[STATED PROBLEM]: Format every line of the records below as a JSON list of strings, with one string per line. Omit blank lines and leave the pictures out of the result.

A block of data:
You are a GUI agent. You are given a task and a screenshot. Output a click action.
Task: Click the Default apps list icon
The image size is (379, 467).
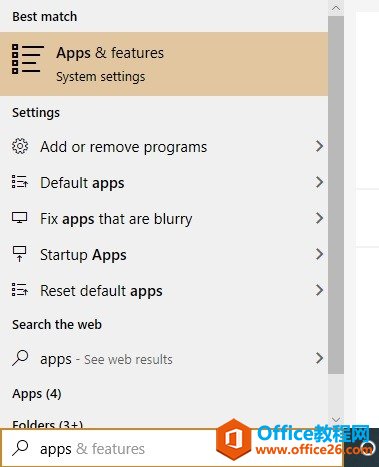[20, 182]
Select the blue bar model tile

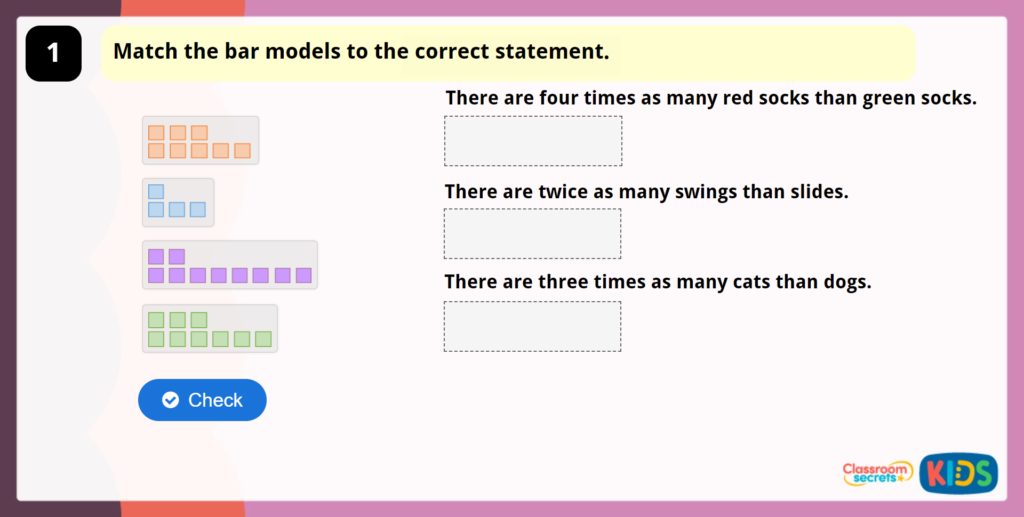[x=178, y=202]
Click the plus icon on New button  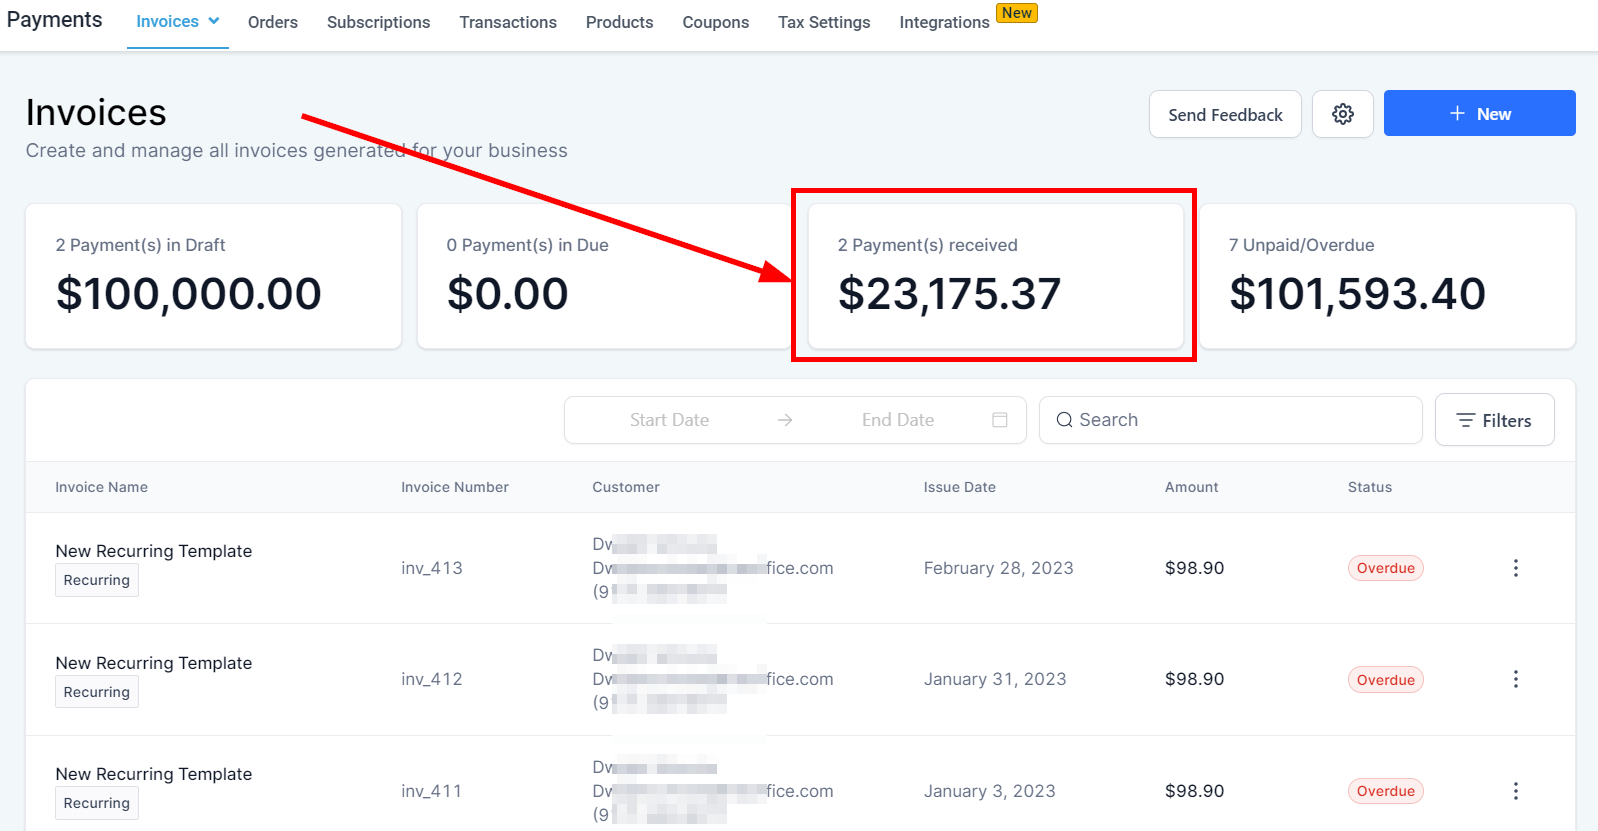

[RESPONSE TO THE EXERCISE]:
[
  "You are a GUI agent. You are given a task and a screenshot. Output a click action.",
  "Task: Click the Default apps list icon",
  "The image size is (379, 467).",
  "[20, 182]",
  "Select the blue bar model tile",
  "[x=178, y=202]",
  "Click the plus icon on New button  "
]